*Work request*
Give the listing below again in full, exactly as written.

##### Records shown #####

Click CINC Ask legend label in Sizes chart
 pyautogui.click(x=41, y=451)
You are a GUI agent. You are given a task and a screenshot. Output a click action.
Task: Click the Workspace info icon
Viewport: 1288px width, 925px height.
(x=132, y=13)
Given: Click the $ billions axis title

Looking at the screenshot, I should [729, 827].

#####

*Result below*
Click CINC Ask legend label in Sizes chart
 pyautogui.click(x=41, y=451)
You are a GUI agent. You are given a task and a screenshot. Output a click action.
Task: Click the Workspace info icon
Viewport: 1288px width, 925px height.
(x=132, y=13)
Given: Click the $ billions axis title

Looking at the screenshot, I should [729, 827].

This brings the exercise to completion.